On Wed, Jan 8, 2025 at 2:53 PM 李 秋逸 via Std-Proposals <std-proposals@lists.isocpp.org> wrote:
Hello everyone. Just as the title, there is no way to test whether an experession can be ructured bound. The title not looks like a good way and maybe the best idea will come up while discussion.

At first glance this looked like P0931 "Structured bindings with polymorphic lambdas" (Aaryaman Sagar, 2017).
(If I were titling that paper, I would have called "Structured bindings in parameter declarations.")
    void get_second(auto [k,v]) { return v; }  // C++20 abbreviated template syntax
    assert(get_second(std::make_pair(1,2)) == 2);
This would also naturally apply everywhere else in the grammar that looks like a parameter list... except that it would apply only if the thing in the parameter list could take `auto`. So it wouldn't apply to `catch` parameters, and it wouldn't apply to `requires`-expression parameters, either. Which is the case you're trying to make work. So I think P0931 ends up being a red herring. (I'd still like to know what ever happened to it!)

You're aiming for something like this:
    template<class T> concept Pairish =
      requires (auto [k,v] = std::declval<T>()) { };
But requires-expression parameters aren't allowed to have default arguments. (GCC buggily accepts anyway: #99511.)
I think it's reasonable that requires-expression parameters aren't allowed to have default arguments. We should be looking for a syntax that is more general, like, "This statement is well-formed." So:
    template<class T> concept Pairish =
      requires (T t) {
        { auto [k,v] = t; }
      };
I can't think of any statement whose well-formedness it makes sense to test, except for a declaration.
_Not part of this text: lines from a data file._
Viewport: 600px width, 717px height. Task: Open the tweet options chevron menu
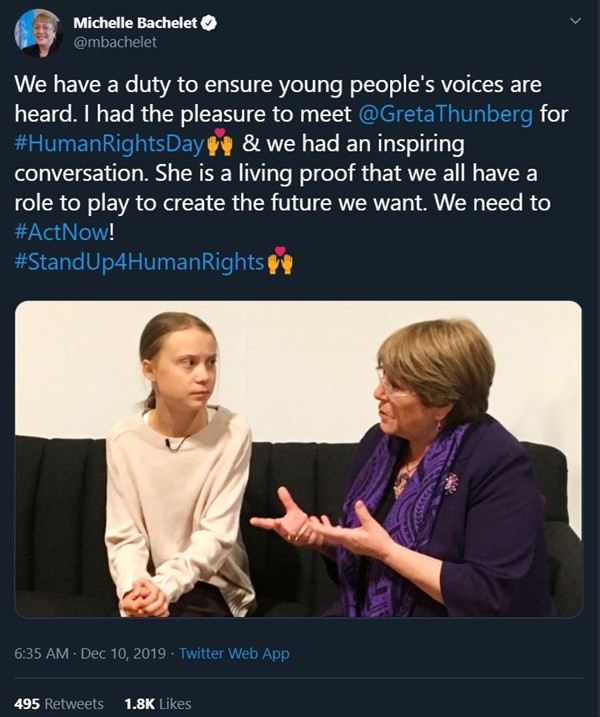(574, 21)
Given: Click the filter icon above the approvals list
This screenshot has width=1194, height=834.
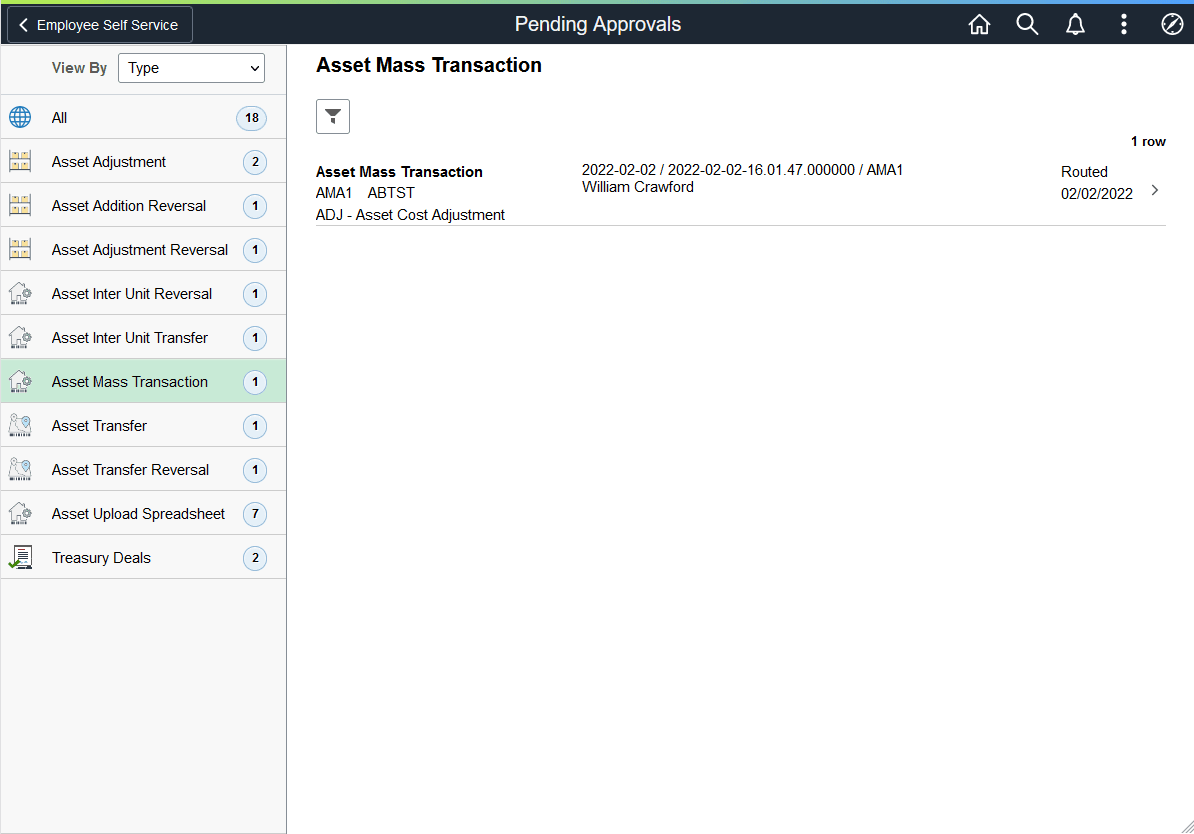Looking at the screenshot, I should pos(333,116).
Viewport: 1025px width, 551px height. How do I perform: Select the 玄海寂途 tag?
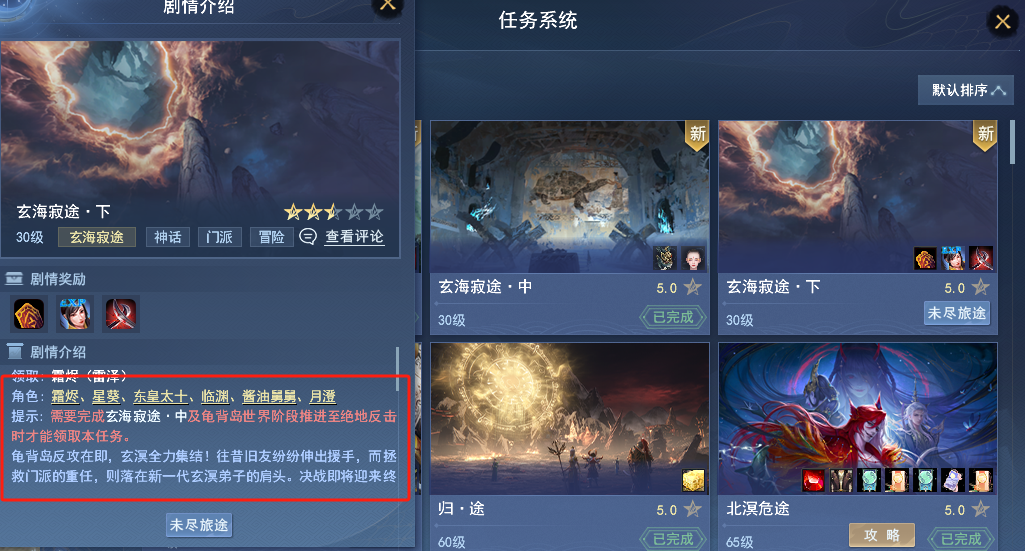[97, 237]
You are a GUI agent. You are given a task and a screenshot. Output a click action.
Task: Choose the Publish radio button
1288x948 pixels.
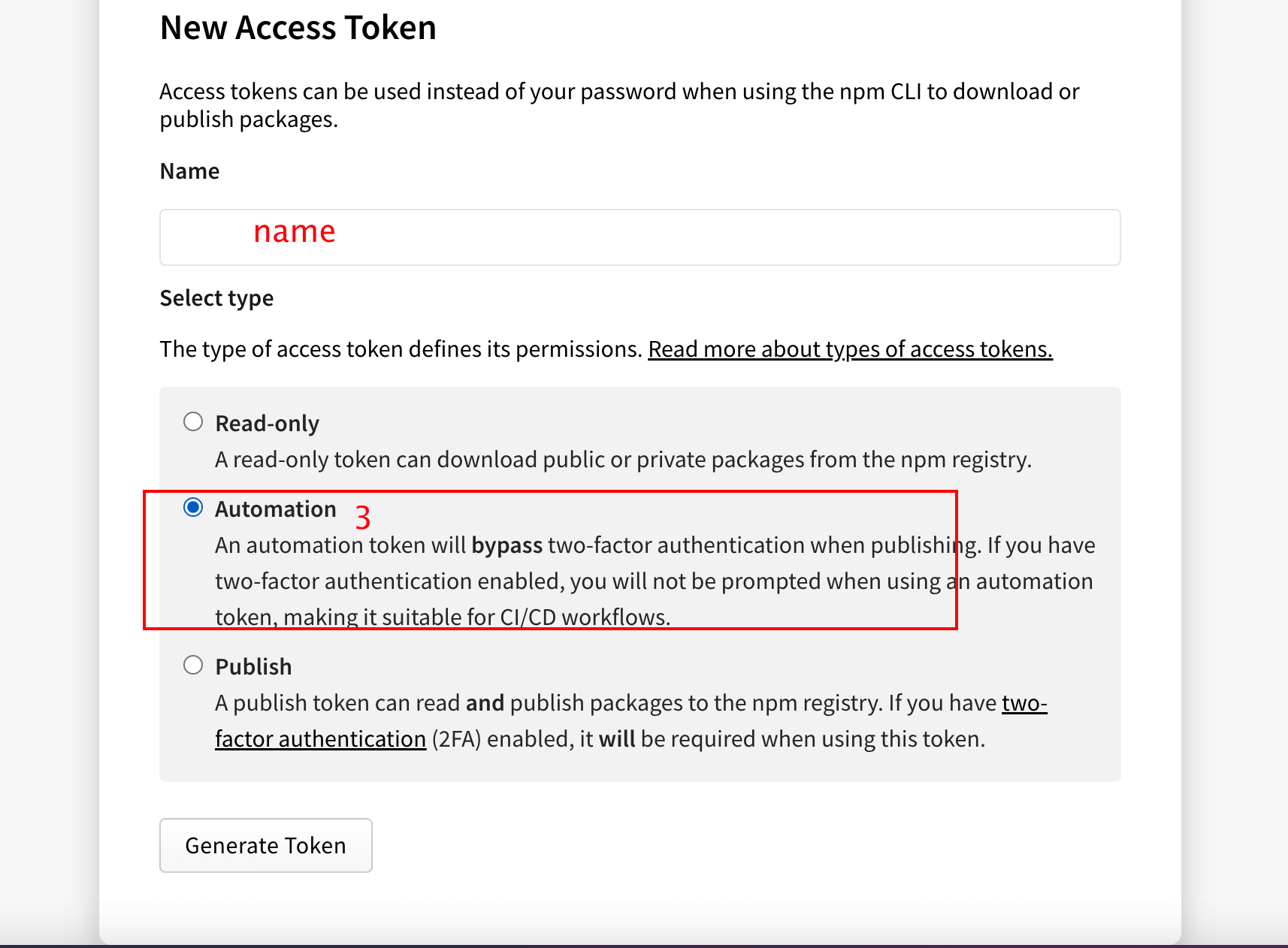(x=193, y=665)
For example, it is silly to write
    template<class T> concept Returnable =
      requires (T t) {
        { return t; }
      };
because we can't know if `return t` is well-formed without knowing a lot about the context in which that statement appears (like, what's the return type of the function it's inside).
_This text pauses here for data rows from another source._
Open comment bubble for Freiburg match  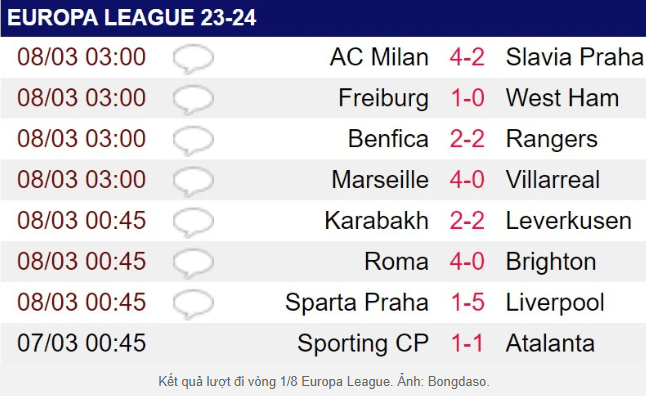(193, 100)
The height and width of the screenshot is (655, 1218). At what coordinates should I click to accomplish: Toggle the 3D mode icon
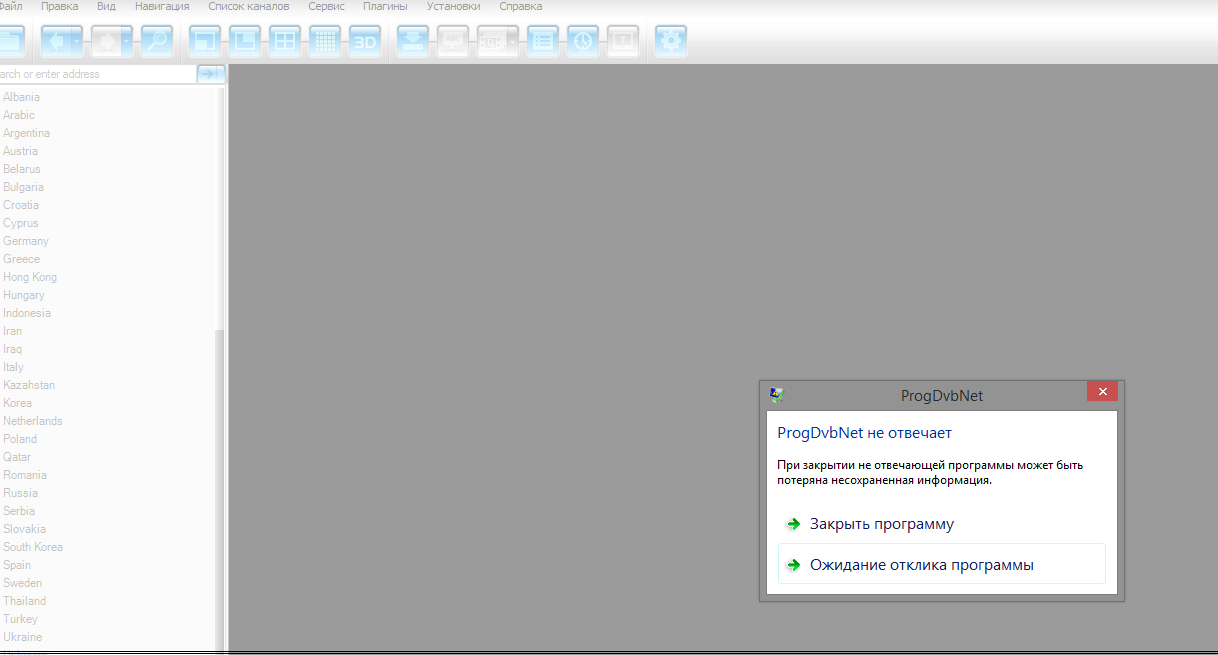pos(365,42)
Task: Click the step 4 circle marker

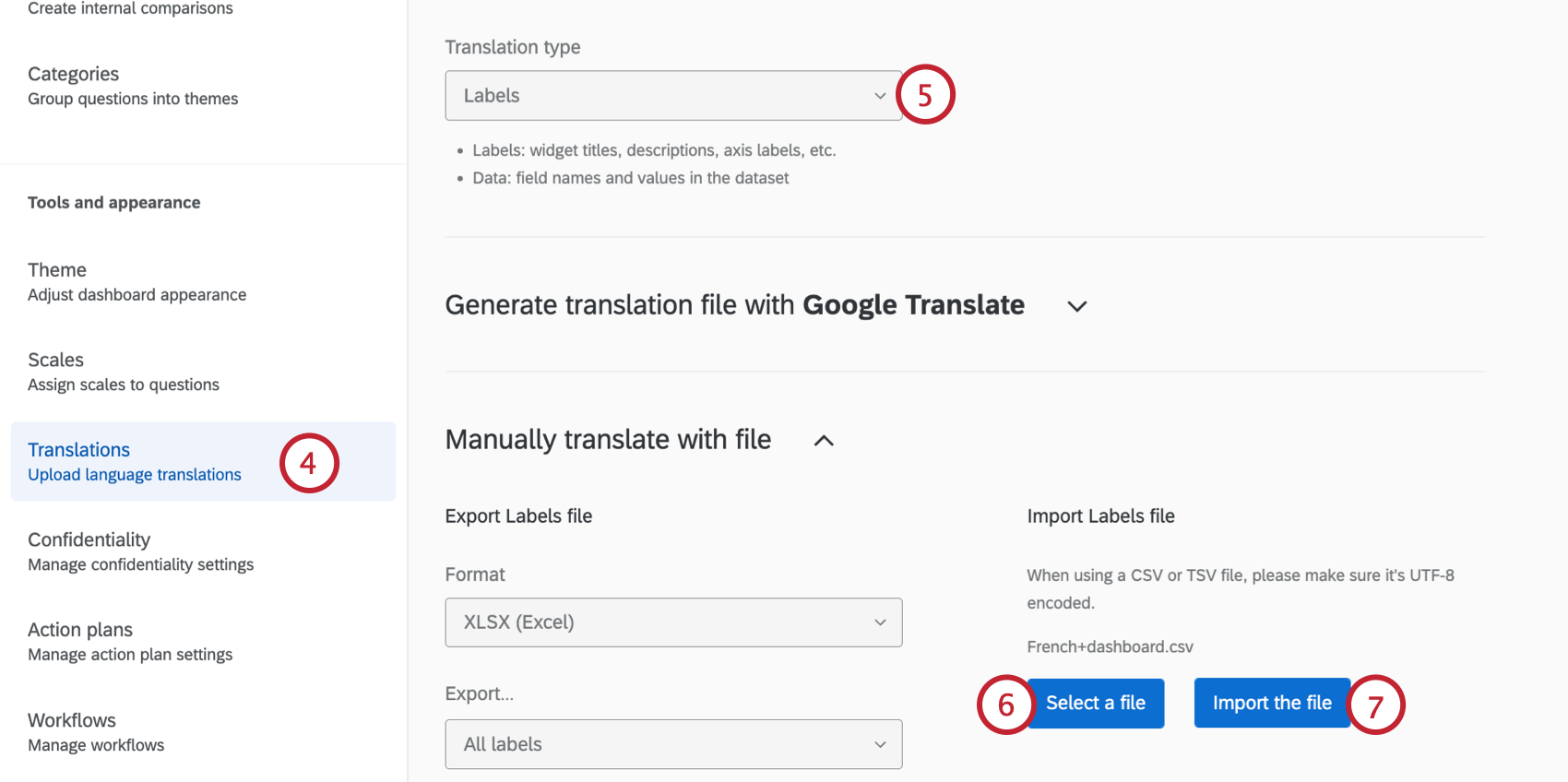Action: [x=309, y=463]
And constructions like `throw t` and `co_yield t` are already expressions.

There is room in the grammar here:
    template<class T> concept Pairish =
      requires (T t) {
        {{ auto [k,v] = t; }}  // notice the double braces
      };
But that's not very self-explanatory nor aesthetically appealing.
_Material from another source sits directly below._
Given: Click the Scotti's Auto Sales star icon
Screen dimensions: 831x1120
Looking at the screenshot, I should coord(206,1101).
The narrowest possible feature here would be a magic compiler type-trait that tells you whether `T` can be structured-bound into n parts. (And in C++26, "into at least n parts," because there might be a trailing ellipsis.) 
This has come up on StackOverflow: https://stackoverflow.com/questions/70166429/detect-if-class-has-method-that-is-suitable-for-structured-binding
I'm convinced I recall talking about such a type-trait with Michael Park, years ago, and we designed its interface and everything... but if we did, that iteration left no trail on the Internet — no paper, no blog post, no nothing.
These days, it looks like the state of the art is Will Wray's request to compiler vendors, none of whom have acted on it yet AFAICT:
- Clang: Enhancement: Please add a builtin to count bindings in [dcl.struct.bind]
- GCC: Enhancement: Please add a builtin to count bindings in [dcl.struct.bind]
- MSVC: Enhancement: Please add a builtin to count bindings in [dcl.struct.bind]
Richard Smith suggests that you can kinda-sorta get this information in C++26 via:
auto num_bindings_impl(auto v) {
  auto [...xs] = v;
  return std::integral_constant<std::size_t, sizeof...(xs)>();
}
template<typename T> constexpr std::size_t num_bindings =
  decltype(num_bindings_impl(std::declval<T>()))::value;
But that still requires that you know the thing is decomposable into some number of parts; and it doesn't leave you in a position where you can tell what their types are.